Each entry should be written out again exactly, so that nothing is lost.
──────── DATASET CONTENT
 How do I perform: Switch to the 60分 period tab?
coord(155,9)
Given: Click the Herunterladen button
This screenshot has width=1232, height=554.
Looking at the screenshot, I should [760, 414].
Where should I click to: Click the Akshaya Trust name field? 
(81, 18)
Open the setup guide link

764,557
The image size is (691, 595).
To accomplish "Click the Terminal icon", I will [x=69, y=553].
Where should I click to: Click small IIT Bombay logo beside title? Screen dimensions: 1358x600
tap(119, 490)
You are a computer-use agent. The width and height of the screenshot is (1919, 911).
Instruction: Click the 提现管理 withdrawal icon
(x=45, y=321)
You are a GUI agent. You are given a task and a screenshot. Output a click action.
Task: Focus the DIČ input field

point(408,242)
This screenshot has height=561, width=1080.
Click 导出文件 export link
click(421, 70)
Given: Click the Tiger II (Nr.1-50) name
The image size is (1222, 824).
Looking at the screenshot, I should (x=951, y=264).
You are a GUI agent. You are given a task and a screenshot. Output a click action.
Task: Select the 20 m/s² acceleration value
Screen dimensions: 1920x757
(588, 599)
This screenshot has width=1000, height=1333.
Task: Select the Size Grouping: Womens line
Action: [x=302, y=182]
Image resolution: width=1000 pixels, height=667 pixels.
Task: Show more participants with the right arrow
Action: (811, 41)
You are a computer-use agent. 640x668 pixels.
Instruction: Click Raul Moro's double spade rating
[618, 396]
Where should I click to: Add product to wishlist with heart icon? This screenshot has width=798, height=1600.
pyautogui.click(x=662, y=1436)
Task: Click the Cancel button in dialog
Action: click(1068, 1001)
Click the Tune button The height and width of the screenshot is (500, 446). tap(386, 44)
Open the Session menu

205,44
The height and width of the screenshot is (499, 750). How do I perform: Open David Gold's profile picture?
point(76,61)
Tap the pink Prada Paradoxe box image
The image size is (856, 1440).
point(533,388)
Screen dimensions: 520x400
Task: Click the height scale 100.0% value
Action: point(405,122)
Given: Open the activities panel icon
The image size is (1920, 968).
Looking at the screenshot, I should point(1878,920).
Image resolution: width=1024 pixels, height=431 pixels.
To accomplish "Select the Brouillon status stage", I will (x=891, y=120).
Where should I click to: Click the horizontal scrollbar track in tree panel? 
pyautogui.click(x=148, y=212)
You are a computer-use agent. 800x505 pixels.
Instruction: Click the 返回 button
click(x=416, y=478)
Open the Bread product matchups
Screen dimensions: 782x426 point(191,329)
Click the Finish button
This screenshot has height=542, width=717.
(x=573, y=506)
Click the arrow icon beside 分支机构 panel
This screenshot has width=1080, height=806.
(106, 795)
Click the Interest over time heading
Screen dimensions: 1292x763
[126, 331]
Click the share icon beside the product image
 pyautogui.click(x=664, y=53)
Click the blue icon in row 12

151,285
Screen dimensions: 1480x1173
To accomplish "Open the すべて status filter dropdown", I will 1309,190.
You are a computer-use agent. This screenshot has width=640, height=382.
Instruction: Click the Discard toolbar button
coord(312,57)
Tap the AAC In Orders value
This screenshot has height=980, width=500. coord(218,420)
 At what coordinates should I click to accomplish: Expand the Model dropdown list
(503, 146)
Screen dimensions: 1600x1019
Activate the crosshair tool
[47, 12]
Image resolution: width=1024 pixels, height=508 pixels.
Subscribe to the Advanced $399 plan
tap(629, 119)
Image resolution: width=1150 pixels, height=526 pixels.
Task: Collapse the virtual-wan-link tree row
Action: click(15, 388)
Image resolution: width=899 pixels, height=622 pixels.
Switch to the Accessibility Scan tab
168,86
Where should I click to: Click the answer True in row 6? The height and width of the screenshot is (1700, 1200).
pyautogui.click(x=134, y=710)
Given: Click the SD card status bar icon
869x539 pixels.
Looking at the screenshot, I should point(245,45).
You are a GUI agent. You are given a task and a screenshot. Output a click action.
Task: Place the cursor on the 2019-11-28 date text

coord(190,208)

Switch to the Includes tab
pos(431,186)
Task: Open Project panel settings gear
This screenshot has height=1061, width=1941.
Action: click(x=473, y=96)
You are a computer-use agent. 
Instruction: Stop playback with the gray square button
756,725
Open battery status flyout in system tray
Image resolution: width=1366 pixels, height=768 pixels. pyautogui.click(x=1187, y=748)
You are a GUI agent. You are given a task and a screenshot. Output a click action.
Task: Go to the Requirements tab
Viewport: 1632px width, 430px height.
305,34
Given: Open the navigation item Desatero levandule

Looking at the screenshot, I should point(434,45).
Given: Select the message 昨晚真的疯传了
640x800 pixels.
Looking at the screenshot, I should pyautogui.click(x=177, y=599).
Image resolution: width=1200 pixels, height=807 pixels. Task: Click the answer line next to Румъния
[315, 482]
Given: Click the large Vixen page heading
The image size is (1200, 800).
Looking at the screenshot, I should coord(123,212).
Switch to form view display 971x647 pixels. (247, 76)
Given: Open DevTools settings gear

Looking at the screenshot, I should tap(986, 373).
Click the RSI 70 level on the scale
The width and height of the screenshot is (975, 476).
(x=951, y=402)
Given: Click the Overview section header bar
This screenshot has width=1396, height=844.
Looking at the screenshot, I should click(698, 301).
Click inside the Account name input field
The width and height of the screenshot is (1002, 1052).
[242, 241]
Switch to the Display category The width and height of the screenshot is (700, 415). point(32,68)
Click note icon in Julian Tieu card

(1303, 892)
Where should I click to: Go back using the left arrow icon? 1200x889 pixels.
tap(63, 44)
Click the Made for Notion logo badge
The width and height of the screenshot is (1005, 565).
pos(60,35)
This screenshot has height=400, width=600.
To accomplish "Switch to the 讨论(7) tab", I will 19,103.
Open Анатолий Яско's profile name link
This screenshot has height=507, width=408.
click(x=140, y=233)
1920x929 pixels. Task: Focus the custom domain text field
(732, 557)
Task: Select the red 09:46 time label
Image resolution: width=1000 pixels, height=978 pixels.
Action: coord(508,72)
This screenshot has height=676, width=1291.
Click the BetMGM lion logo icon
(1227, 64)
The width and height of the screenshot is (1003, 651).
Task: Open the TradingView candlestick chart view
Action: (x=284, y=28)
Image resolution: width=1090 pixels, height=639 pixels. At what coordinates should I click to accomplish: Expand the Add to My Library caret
────────────────
*ANSWER AREA*:
 How do I perform: Switch to the 60分 period tab?
coord(155,9)
Given: Click the Herunterladen button
This screenshot has width=1232, height=554.
Looking at the screenshot, I should [760, 414].
Where should I click to: Click the Akshaya Trust name field? 
(81, 18)
Open the setup guide link

764,557
The image size is (691, 595).
To accomplish "Click the Terminal icon", I will [x=69, y=553].
Where should I click to: Click small IIT Bombay logo beside title? Screen dimensions: 1358x600
tap(119, 490)
You are a computer-use agent. The width and height of the screenshot is (1919, 911).
Instruction: Click the 提现管理 withdrawal icon
(x=45, y=321)
You are a GUI agent. You are given a task and a screenshot. Output a click action.
Task: Focus the DIČ input field

point(408,242)
This screenshot has height=561, width=1080.
Click 导出文件 export link
click(421, 70)
Given: Click the Tiger II (Nr.1-50) name
The image size is (1222, 824).
Looking at the screenshot, I should (x=951, y=264).
You are a GUI agent. You are given a task and a screenshot. Output a click action.
Task: Select the 20 m/s² acceleration value
Screen dimensions: 1920x757
(588, 599)
This screenshot has width=1000, height=1333.
Task: Select the Size Grouping: Womens line
Action: [x=302, y=182]
Image resolution: width=1000 pixels, height=667 pixels.
Task: Show more participants with the right arrow
Action: (811, 41)
You are a computer-use agent. 640x668 pixels.
Instruction: Click Raul Moro's double spade rating
[618, 396]
Where should I click to: Add product to wishlist with heart icon? This screenshot has width=798, height=1600.
pyautogui.click(x=662, y=1436)
Task: Click the Cancel button in dialog
Action: click(1068, 1001)
Click the Tune button The height and width of the screenshot is (500, 446). tap(386, 44)
Open the Session menu

205,44
The height and width of the screenshot is (499, 750). How do I perform: Open David Gold's profile picture?
point(76,61)
Tap the pink Prada Paradoxe box image
The image size is (856, 1440).
point(533,388)
Screen dimensions: 520x400
Task: Click the height scale 100.0% value
Action: point(405,122)
Given: Open the activities panel icon
The image size is (1920, 968).
Looking at the screenshot, I should point(1878,920).
Image resolution: width=1024 pixels, height=431 pixels.
To accomplish "Select the Brouillon status stage", I will (x=891, y=120).
Where should I click to: Click the horizontal scrollbar track in tree panel? 
pyautogui.click(x=148, y=212)
You are a computer-use agent. 800x505 pixels.
Instruction: Click the 返回 button
click(x=416, y=478)
Open the Bread product matchups
Screen dimensions: 782x426 point(191,329)
Click the Finish button
This screenshot has height=542, width=717.
(x=573, y=506)
Click the arrow icon beside 分支机构 panel
This screenshot has width=1080, height=806.
(106, 795)
Click the Interest over time heading
Screen dimensions: 1292x763
[126, 331]
Click the share icon beside the product image
 pyautogui.click(x=664, y=53)
Click the blue icon in row 12

151,285
Screen dimensions: 1480x1173
To accomplish "Open the すべて status filter dropdown", I will 1309,190.
You are a computer-use agent. This screenshot has width=640, height=382.
Instruction: Click the Discard toolbar button
coord(312,57)
Tap the AAC In Orders value
This screenshot has height=980, width=500. coord(218,420)
 At what coordinates should I click to accomplish: Expand the Model dropdown list
(503, 146)
Screen dimensions: 1600x1019
Activate the crosshair tool
[47, 12]
Image resolution: width=1024 pixels, height=508 pixels.
Subscribe to the Advanced $399 plan
tap(629, 119)
Image resolution: width=1150 pixels, height=526 pixels.
Task: Collapse the virtual-wan-link tree row
Action: click(15, 388)
Image resolution: width=899 pixels, height=622 pixels.
Switch to the Accessibility Scan tab
168,86
Where should I click to: Click the answer True in row 6? The height and width of the screenshot is (1700, 1200).
pyautogui.click(x=134, y=710)
Given: Click the SD card status bar icon
869x539 pixels.
Looking at the screenshot, I should point(245,45).
You are a GUI agent. You are given a task and a screenshot. Output a click action.
Task: Place the cursor on the 2019-11-28 date text

coord(190,208)

Switch to the Includes tab
pos(431,186)
Task: Open Project panel settings gear
This screenshot has height=1061, width=1941.
Action: click(x=473, y=96)
You are a computer-use agent. 
Instruction: Stop playback with the gray square button
756,725
Open battery status flyout in system tray
Image resolution: width=1366 pixels, height=768 pixels. pyautogui.click(x=1187, y=748)
You are a GUI agent. You are given a task and a screenshot. Output a click action.
Task: Go to the Requirements tab
Viewport: 1632px width, 430px height.
305,34
Given: Open the navigation item Desatero levandule

Looking at the screenshot, I should point(434,45).
Given: Select the message 昨晚真的疯传了
640x800 pixels.
Looking at the screenshot, I should pyautogui.click(x=177, y=599).
Image resolution: width=1200 pixels, height=807 pixels. Task: Click the answer line next to Румъния
[315, 482]
Given: Click the large Vixen page heading
The image size is (1200, 800).
Looking at the screenshot, I should coord(123,212).
Switch to form view display 971x647 pixels. (247, 76)
Given: Open DevTools settings gear

Looking at the screenshot, I should tap(986, 373).
Click the RSI 70 level on the scale
The width and height of the screenshot is (975, 476).
(x=951, y=402)
Given: Click the Overview section header bar
This screenshot has width=1396, height=844.
Looking at the screenshot, I should click(698, 301).
Click inside the Account name input field
The width and height of the screenshot is (1002, 1052).
[242, 241]
Switch to the Display category The width and height of the screenshot is (700, 415). point(32,68)
Click note icon in Julian Tieu card

(1303, 892)
Where should I click to: Go back using the left arrow icon? 1200x889 pixels.
tap(63, 44)
Click the Made for Notion logo badge
The width and height of the screenshot is (1005, 565).
pos(60,35)
This screenshot has height=400, width=600.
To accomplish "Switch to the 讨论(7) tab", I will 19,103.
Open Анатолий Яско's profile name link
This screenshot has height=507, width=408.
click(x=140, y=233)
1920x929 pixels. Task: Focus the custom domain text field
(732, 557)
Task: Select the red 09:46 time label
Image resolution: width=1000 pixels, height=978 pixels.
Action: coord(508,72)
This screenshot has height=676, width=1291.
Click the BetMGM lion logo icon
(1227, 64)
The width and height of the screenshot is (1003, 651).
Task: Open the TradingView candlestick chart view
Action: (x=284, y=28)
Image resolution: width=1090 pixels, height=639 pixels. At what coordinates should I click to accomplish: Expand the Add to My Library caret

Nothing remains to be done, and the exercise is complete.